> _Problem details_: Please recast the lines below as a Markdown table with the columns "Row" and "Line", one numbered row per line, leaving out blank lines.

## BEGIN Exercise data

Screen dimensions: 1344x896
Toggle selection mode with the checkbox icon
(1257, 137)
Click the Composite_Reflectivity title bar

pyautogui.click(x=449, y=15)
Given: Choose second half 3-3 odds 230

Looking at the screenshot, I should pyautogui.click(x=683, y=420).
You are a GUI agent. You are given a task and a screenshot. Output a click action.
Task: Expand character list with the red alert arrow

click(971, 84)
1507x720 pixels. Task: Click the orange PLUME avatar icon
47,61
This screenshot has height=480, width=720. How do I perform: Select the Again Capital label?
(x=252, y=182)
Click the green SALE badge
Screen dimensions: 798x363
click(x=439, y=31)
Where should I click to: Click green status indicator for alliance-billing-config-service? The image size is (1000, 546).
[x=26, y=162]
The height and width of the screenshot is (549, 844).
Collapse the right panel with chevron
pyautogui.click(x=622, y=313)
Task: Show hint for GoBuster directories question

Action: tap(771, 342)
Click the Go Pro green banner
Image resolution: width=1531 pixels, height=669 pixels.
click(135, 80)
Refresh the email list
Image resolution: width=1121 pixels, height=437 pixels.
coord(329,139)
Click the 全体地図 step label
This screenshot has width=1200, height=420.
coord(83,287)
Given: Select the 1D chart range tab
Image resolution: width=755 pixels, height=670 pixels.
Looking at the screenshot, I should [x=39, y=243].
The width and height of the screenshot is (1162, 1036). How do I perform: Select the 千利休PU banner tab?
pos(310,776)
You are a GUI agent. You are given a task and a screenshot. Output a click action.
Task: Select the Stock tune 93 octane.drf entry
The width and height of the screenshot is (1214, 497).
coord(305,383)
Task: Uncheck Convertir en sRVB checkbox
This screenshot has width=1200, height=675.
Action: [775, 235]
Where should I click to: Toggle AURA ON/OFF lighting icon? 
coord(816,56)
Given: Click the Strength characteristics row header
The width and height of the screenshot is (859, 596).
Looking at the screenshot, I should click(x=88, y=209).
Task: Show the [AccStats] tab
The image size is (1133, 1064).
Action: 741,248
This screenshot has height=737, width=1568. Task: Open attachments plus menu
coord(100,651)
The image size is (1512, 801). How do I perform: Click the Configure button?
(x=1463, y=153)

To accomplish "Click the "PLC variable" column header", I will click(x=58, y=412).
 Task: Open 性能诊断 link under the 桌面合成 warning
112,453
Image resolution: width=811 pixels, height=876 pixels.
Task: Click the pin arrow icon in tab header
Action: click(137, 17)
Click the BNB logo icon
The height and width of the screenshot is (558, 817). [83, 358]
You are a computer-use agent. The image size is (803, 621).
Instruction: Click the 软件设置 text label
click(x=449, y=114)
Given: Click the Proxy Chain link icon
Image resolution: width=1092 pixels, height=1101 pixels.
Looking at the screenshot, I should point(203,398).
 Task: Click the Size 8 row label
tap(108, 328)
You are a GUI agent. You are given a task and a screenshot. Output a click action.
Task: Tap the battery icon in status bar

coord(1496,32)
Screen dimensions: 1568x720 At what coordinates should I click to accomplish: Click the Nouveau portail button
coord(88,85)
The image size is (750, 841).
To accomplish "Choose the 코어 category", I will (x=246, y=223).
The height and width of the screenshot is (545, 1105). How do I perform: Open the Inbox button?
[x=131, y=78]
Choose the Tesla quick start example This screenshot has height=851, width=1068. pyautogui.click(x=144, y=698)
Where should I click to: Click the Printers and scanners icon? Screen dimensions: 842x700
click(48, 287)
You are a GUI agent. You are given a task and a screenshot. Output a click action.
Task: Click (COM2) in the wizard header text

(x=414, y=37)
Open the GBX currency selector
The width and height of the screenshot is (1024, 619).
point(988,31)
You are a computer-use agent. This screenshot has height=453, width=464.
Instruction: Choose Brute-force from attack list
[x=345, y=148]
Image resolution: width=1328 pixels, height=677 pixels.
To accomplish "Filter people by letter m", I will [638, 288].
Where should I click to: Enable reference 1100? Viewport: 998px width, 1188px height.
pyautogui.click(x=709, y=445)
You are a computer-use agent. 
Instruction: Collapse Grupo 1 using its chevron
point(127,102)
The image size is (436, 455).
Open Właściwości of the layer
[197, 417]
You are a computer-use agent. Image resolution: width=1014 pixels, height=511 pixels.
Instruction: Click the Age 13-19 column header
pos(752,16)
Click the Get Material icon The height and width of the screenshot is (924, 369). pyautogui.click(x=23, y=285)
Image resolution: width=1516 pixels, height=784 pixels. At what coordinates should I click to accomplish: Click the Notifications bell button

## END Exercise data

> _Response_:
| Row | Line |
|---|---|
| 1 | Screen dimensions: 1344x896 |
| 2 | Toggle selection mode with the checkbox icon |
| 3 | (1257, 137) |
| 4 | Click the Composite_Reflectivity title bar |
| 5 | pyautogui.click(x=449, y=15) |
| 6 | Given: Choose second half 3-3 odds 230 |
| 7 | Looking at the screenshot, I should pyautogui.click(x=683, y=420). |
| 8 | You are a GUI agent. You are given a task and a screenshot. Output a click action. |
| 9 | Task: Expand character list with the red alert arrow |
| 10 | click(971, 84) |
| 11 | 1507x720 pixels. Task: Click the orange PLUME avatar icon |
| 12 | 47,61 |
| 13 | This screenshot has height=480, width=720. How do I perform: Select the Again Capital label? |
| 14 | (x=252, y=182) |
| 15 | Click the green SALE badge |
| 16 | Screen dimensions: 798x363 |
| 17 | click(x=439, y=31) |
| 18 | Where should I click to: Click green status indicator for alliance-billing-config-service? The image size is (1000, 546). |
| 19 | [x=26, y=162] |
| 20 | The height and width of the screenshot is (549, 844). |
| 21 | Collapse the right panel with chevron |
| 22 | pyautogui.click(x=622, y=313) |
| 23 | Task: Show hint for GoBuster directories question |
| 24 | Action: tap(771, 342) |
| 25 | Click the Go Pro green banner |
| 26 | Image resolution: width=1531 pixels, height=669 pixels. |
| 27 | click(135, 80) |
| 28 | Refresh the email list |
| 29 | Image resolution: width=1121 pixels, height=437 pixels. |
| 30 | coord(329,139) |
| 31 | Click the 全体地図 step label |
| 32 | This screenshot has width=1200, height=420. |
| 33 | coord(83,287) |
| 34 | Given: Select the 1D chart range tab |
| 35 | Image resolution: width=755 pixels, height=670 pixels. |
| 36 | Looking at the screenshot, I should [x=39, y=243]. |
| 37 | The width and height of the screenshot is (1162, 1036). How do I perform: Select the 千利休PU banner tab? |
| 38 | pos(310,776) |
| 39 | You are a GUI agent. You are given a task and a screenshot. Output a click action. |
| 40 | Task: Select the Stock tune 93 octane.drf entry |
| 41 | The width and height of the screenshot is (1214, 497). |
| 42 | coord(305,383) |
| 43 | Task: Uncheck Convertir en sRVB checkbox |
| 44 | This screenshot has width=1200, height=675. |
| 45 | Action: [775, 235] |
| 46 | Where should I click to: Toggle AURA ON/OFF lighting icon?  |
| 47 | coord(816,56) |
| 48 | Given: Click the Strength characteristics row header |
| 49 | The width and height of the screenshot is (859, 596). |
| 50 | Looking at the screenshot, I should click(x=88, y=209). |
| 51 | Task: Show the [AccStats] tab |
| 52 | The image size is (1133, 1064). |
| 53 | Action: 741,248 |
| 54 | This screenshot has height=737, width=1568. Task: Open attachments plus menu |
| 55 | coord(100,651) |
| 56 | The image size is (1512, 801). How do I perform: Click the Configure button? |
| 57 | (x=1463, y=153) |
| 58 | To accomplish "Click the "PLC variable" column header", I will click(x=58, y=412). |
| 59 |  Task: Open 性能诊断 link under the 桌面合成 warning |
| 60 | 112,453 |
| 61 | Image resolution: width=811 pixels, height=876 pixels. |
| 62 | Task: Click the pin arrow icon in tab header |
| 63 | Action: click(137, 17) |
| 64 | Click the BNB logo icon |
| 65 | The height and width of the screenshot is (558, 817). [83, 358] |
| 66 | You are a computer-use agent. The image size is (803, 621). |
| 67 | Instruction: Click the 软件设置 text label |
| 68 | click(x=449, y=114) |
| 69 | Given: Click the Proxy Chain link icon |
| 70 | Image resolution: width=1092 pixels, height=1101 pixels. |
| 71 | Looking at the screenshot, I should point(203,398). |
| 72 |  Task: Click the Size 8 row label |
| 73 | tap(108, 328) |
| 74 | You are a GUI agent. You are given a task and a screenshot. Output a click action. |
| 75 | Task: Tap the battery icon in status bar |
| 76 | coord(1496,32) |
| 77 | Screen dimensions: 1568x720 At what coordinates should I click to accomplish: Click the Nouveau portail button |
| 78 | coord(88,85) |
| 79 | The image size is (750, 841). |
| 80 | To accomplish "Choose the 코어 category", I will (x=246, y=223). |
| 81 | The height and width of the screenshot is (545, 1105). How do I perform: Open the Inbox button? |
| 82 | [x=131, y=78] |
| 83 | Choose the Tesla quick start example This screenshot has height=851, width=1068. pyautogui.click(x=144, y=698) |
| 84 | Where should I click to: Click the Printers and scanners icon? Screen dimensions: 842x700 |
| 85 | click(48, 287) |
| 86 | You are a GUI agent. You are given a task and a screenshot. Output a click action. |
| 87 | Task: Click (COM2) in the wizard header text |
| 88 | (x=414, y=37) |
| 89 | Open the GBX currency selector |
| 90 | The width and height of the screenshot is (1024, 619). |
| 91 | point(988,31) |
| 92 | You are a computer-use agent. This screenshot has height=453, width=464. |
| 93 | Instruction: Choose Brute-force from attack list |
| 94 | [x=345, y=148] |
| 95 | Image resolution: width=1328 pixels, height=677 pixels. |
| 96 | To accomplish "Filter people by letter m", I will [638, 288]. |
| 97 | Where should I click to: Enable reference 1100? Viewport: 998px width, 1188px height. |
| 98 | pyautogui.click(x=709, y=445) |
| 99 | You are a computer-use agent.  |
| 100 | Instruction: Collapse Grupo 1 using its chevron |
| 101 | point(127,102) |
| 102 | The image size is (436, 455). |
| 103 | Open Właściwości of the layer |
| 104 | [197, 417] |
| 105 | You are a computer-use agent. Image resolution: width=1014 pixels, height=511 pixels. |
| 106 | Instruction: Click the Age 13-19 column header |
| 107 | pos(752,16) |
| 108 | Click the Get Material icon The height and width of the screenshot is (924, 369). pyautogui.click(x=23, y=285) |
| 109 | Image resolution: width=1516 pixels, height=784 pixels. At what coordinates should I click to accomplish: Click the Notifications bell button |